Climate science has a more diffuse but no less consequential stake. Ocean circulation patterns, which distribute heat and drive weather systems across continents, are shaped by the topography of the seafloor. Ridges, seamounts, and basin geometry affect how water masses mix, where deep upwelling occurs, and how heat is transported between ocean layers. Climate models that represent the ocean with coarse or inaccurate bathymetry introduce systematic errors into projections of regional temperature, precipitation, and sea-level change.

The emerging debate over deep-sea mining adds a further dimension. Polymetallic nodules, cobalt-rich crusts, and hydrothermal vent deposits have attracted commercial interest as a potential source of materials used in battery technology and electronics manufacturing. Several nations and companies hold exploration licences in international waters regulated by the International Seabed Authority. Detailed seabed maps are a prerequisite for any responsible assessment of mining proposals, including the ecological baselines needed to evaluate impact. The scientific community and environmental groups remain divided on whether deep-sea mining can be conducted without irreversible damage to poorly understood ecosystems; the mapping data informs that argument without resolving it.

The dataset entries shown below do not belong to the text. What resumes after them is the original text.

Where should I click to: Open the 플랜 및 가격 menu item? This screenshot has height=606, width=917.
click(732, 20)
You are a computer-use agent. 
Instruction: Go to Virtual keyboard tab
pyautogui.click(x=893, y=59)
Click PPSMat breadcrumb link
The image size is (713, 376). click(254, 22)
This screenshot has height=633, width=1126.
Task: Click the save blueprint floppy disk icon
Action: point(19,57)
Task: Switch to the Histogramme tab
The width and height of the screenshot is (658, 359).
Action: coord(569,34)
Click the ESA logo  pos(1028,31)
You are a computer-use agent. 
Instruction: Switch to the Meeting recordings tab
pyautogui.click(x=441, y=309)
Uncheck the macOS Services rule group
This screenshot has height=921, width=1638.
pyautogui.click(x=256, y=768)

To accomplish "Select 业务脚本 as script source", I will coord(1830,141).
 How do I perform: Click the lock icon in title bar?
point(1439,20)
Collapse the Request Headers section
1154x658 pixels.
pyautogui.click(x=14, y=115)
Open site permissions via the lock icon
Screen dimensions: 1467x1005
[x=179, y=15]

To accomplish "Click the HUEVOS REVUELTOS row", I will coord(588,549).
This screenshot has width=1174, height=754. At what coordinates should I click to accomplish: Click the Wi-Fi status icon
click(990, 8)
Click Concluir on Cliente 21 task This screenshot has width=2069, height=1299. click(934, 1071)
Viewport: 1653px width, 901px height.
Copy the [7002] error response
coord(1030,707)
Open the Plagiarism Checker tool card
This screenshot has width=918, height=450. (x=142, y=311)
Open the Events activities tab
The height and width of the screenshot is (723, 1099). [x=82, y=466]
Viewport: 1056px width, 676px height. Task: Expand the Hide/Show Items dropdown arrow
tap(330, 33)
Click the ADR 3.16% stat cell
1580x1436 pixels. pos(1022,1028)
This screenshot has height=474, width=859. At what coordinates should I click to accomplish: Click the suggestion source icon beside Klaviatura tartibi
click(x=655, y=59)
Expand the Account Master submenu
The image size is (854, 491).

The geopolitics beneath the surface

Seabed mapping is not politically neutral. Under the United Nations Convention on the Law of the Sea, a coastal state’s rights over the continental shelf can extend beyond the standard 200-nautical-mile exclusive economic zone if it can demonstrate that the shelf extends further. Bathymetric data and geological surveys are central to those submissions. In the Arctic, where warming is opening previously inaccessible waters and where overlapping territorial claims from Russia, Canada, Denmark (via Greenland), Norway, and the United States remain unresolved, seafloor mapping carries direct sovereign implications. Russia has submitted extensive continental shelf claims in the Arctic and has conducted significant survey work to support them. The scientific enterprise of ocean mapping and the geopolitical contest over seabed jurisdiction proceed in parallel, and the same data can serve both.

The 2030 deadline and what follows

The next four years will test whether the pace of data collection established in the early 2020s can be sustained and accelerated. Several factors could affect the trajectory. Autonomous underwater vehicles and uncrewed surface vessels offer the possibility of surveying remote areas at lower cost and without the logistical constraints of crewed research ships. If those technologies mature and are deployed at scale, the rate of coverage gains could increase substantially. Machine learning applied to existing gravity-anomaly data may also yield improved bathymetric estimates in areas where direct sonar survey is unlikely in the near term, even if those estimates do not meet the strict resolution standards Seabed 2030 requires.

Whether the 2030 deadline is met or not, the project has already produced a shift in how the ocean floor is understood and described. The GEBCO grid, freely available and updated continuously, is used by scientists, engineers, governments, and shipping companies across dozens of applications. The 6% figure from 2017 represented a genuine gap in knowledge of this planet. The current figure of approximately 28.7% represents real progress, even as it makes clear how much remains to be done.

The Mars comparison, revisited plainly: there are good reasons why Mars has been mapped more thoroughly than Earth’s ocean floor. Space exploration yields data from orbit at relatively modest cost, and the scientific and political incentives for planetary mapping have been strong and sustained over decades. The ocean floor is harder to reach, harder to image, and harder to fund. That gap is narrowing. It has not yet closed.